### Problem requirements:
Copy out each of the following lines without changing a single character.
__________________________________________________
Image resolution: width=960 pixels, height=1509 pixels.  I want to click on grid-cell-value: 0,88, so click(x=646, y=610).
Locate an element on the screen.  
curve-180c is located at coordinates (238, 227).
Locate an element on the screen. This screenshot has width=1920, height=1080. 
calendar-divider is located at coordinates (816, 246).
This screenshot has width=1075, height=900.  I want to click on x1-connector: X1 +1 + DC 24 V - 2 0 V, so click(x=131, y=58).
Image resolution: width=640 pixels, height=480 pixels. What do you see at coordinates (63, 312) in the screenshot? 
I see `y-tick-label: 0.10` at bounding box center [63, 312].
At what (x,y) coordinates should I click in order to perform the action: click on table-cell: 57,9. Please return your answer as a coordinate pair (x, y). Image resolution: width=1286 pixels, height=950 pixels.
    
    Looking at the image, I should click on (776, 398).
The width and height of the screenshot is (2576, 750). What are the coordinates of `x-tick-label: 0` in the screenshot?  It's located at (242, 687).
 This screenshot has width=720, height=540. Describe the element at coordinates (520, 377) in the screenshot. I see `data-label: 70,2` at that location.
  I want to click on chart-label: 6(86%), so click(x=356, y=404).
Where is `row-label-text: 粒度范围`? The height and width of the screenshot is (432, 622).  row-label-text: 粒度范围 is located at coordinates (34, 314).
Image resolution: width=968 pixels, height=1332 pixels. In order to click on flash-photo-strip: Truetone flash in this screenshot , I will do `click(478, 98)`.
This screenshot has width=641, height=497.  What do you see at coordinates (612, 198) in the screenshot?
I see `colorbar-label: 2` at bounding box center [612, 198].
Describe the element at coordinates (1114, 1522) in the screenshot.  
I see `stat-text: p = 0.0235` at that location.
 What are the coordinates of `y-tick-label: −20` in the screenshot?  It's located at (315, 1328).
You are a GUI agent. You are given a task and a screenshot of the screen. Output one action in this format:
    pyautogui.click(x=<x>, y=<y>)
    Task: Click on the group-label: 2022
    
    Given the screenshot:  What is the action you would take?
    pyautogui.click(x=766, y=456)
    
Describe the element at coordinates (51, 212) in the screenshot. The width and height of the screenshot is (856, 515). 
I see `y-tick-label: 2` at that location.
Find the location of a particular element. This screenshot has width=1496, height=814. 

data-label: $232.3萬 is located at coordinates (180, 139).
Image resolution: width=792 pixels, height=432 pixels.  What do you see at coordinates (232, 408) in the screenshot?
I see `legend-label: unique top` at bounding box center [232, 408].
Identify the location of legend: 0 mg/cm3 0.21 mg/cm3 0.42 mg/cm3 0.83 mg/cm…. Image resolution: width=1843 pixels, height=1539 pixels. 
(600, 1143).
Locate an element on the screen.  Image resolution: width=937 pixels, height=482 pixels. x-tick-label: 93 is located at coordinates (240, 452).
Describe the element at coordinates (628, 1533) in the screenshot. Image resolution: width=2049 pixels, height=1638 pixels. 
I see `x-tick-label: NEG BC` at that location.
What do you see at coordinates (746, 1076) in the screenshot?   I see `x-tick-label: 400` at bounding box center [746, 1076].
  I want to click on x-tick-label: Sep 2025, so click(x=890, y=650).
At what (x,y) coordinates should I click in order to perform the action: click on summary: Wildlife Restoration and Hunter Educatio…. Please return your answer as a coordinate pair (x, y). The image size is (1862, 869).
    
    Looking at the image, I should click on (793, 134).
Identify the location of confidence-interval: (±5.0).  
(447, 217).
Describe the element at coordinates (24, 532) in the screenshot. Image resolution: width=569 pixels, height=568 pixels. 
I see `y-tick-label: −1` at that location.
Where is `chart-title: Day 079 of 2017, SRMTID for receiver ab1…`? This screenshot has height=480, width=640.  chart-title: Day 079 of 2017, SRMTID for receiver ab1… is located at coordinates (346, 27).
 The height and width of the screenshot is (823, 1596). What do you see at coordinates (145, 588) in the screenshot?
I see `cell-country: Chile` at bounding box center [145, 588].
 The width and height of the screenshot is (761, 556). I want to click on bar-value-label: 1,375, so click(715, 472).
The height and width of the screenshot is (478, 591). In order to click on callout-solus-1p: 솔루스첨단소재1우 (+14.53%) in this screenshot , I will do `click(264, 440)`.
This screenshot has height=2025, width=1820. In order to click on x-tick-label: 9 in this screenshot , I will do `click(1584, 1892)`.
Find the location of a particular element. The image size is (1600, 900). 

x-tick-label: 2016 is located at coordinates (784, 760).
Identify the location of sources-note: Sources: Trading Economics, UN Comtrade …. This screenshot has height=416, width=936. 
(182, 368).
__________________________________________________
### Solution:
Image resolution: width=960 pixels, height=1509 pixels.  I want to click on grid-cell-value: 0,88, so click(x=646, y=610).
Locate an element on the screen.  
curve-180c is located at coordinates (238, 227).
Locate an element on the screen. This screenshot has width=1920, height=1080. 
calendar-divider is located at coordinates (816, 246).
This screenshot has width=1075, height=900.  I want to click on x1-connector: X1 +1 + DC 24 V - 2 0 V, so click(x=131, y=58).
Image resolution: width=640 pixels, height=480 pixels. What do you see at coordinates (63, 312) in the screenshot? 
I see `y-tick-label: 0.10` at bounding box center [63, 312].
At what (x,y) coordinates should I click in order to perform the action: click on table-cell: 57,9. Please return your answer as a coordinate pair (x, y). Image resolution: width=1286 pixels, height=950 pixels.
    
    Looking at the image, I should click on (776, 398).
The width and height of the screenshot is (2576, 750). What are the coordinates of `x-tick-label: 0` in the screenshot?  It's located at (242, 687).
 This screenshot has width=720, height=540. Describe the element at coordinates (520, 377) in the screenshot. I see `data-label: 70,2` at that location.
  I want to click on chart-label: 6(86%), so click(x=356, y=404).
Where is `row-label-text: 粒度范围`? The height and width of the screenshot is (432, 622).  row-label-text: 粒度范围 is located at coordinates (34, 314).
Image resolution: width=968 pixels, height=1332 pixels. In order to click on flash-photo-strip: Truetone flash in this screenshot , I will do `click(478, 98)`.
This screenshot has width=641, height=497.  What do you see at coordinates (612, 198) in the screenshot?
I see `colorbar-label: 2` at bounding box center [612, 198].
Describe the element at coordinates (1114, 1522) in the screenshot.  
I see `stat-text: p = 0.0235` at that location.
 What are the coordinates of `y-tick-label: −20` in the screenshot?  It's located at (315, 1328).
You are a GUI agent. You are given a task and a screenshot of the screen. Output one action in this format:
    pyautogui.click(x=<x>, y=<y>)
    Task: Click on the group-label: 2022
    
    Given the screenshot:  What is the action you would take?
    pyautogui.click(x=766, y=456)
    
Describe the element at coordinates (51, 212) in the screenshot. The width and height of the screenshot is (856, 515). 
I see `y-tick-label: 2` at that location.
Find the location of a particular element. This screenshot has width=1496, height=814. 

data-label: $232.3萬 is located at coordinates (180, 139).
Image resolution: width=792 pixels, height=432 pixels.  What do you see at coordinates (232, 408) in the screenshot?
I see `legend-label: unique top` at bounding box center [232, 408].
Identify the location of legend: 0 mg/cm3 0.21 mg/cm3 0.42 mg/cm3 0.83 mg/cm…. Image resolution: width=1843 pixels, height=1539 pixels. 
(600, 1143).
Locate an element on the screen.  Image resolution: width=937 pixels, height=482 pixels. x-tick-label: 93 is located at coordinates (240, 452).
Describe the element at coordinates (628, 1533) in the screenshot. Image resolution: width=2049 pixels, height=1638 pixels. 
I see `x-tick-label: NEG BC` at that location.
What do you see at coordinates (746, 1076) in the screenshot?   I see `x-tick-label: 400` at bounding box center [746, 1076].
  I want to click on x-tick-label: Sep 2025, so click(x=890, y=650).
At what (x,y) coordinates should I click in order to perform the action: click on summary: Wildlife Restoration and Hunter Educatio…. Please return your answer as a coordinate pair (x, y). The image size is (1862, 869).
    
    Looking at the image, I should click on (793, 134).
Identify the location of confidence-interval: (±5.0).  
(447, 217).
Describe the element at coordinates (24, 532) in the screenshot. Image resolution: width=569 pixels, height=568 pixels. 
I see `y-tick-label: −1` at that location.
Where is `chart-title: Day 079 of 2017, SRMTID for receiver ab1…`? This screenshot has height=480, width=640.  chart-title: Day 079 of 2017, SRMTID for receiver ab1… is located at coordinates (346, 27).
 The height and width of the screenshot is (823, 1596). What do you see at coordinates (145, 588) in the screenshot?
I see `cell-country: Chile` at bounding box center [145, 588].
 The width and height of the screenshot is (761, 556). I want to click on bar-value-label: 1,375, so click(715, 472).
The height and width of the screenshot is (478, 591). In order to click on callout-solus-1p: 솔루스첨단소재1우 (+14.53%) in this screenshot , I will do `click(264, 440)`.
This screenshot has height=2025, width=1820. In order to click on x-tick-label: 9 in this screenshot , I will do `click(1584, 1892)`.
Find the location of a particular element. The image size is (1600, 900). 

x-tick-label: 2016 is located at coordinates (784, 760).
Identify the location of sources-note: Sources: Trading Economics, UN Comtrade …. This screenshot has height=416, width=936. 
(182, 368).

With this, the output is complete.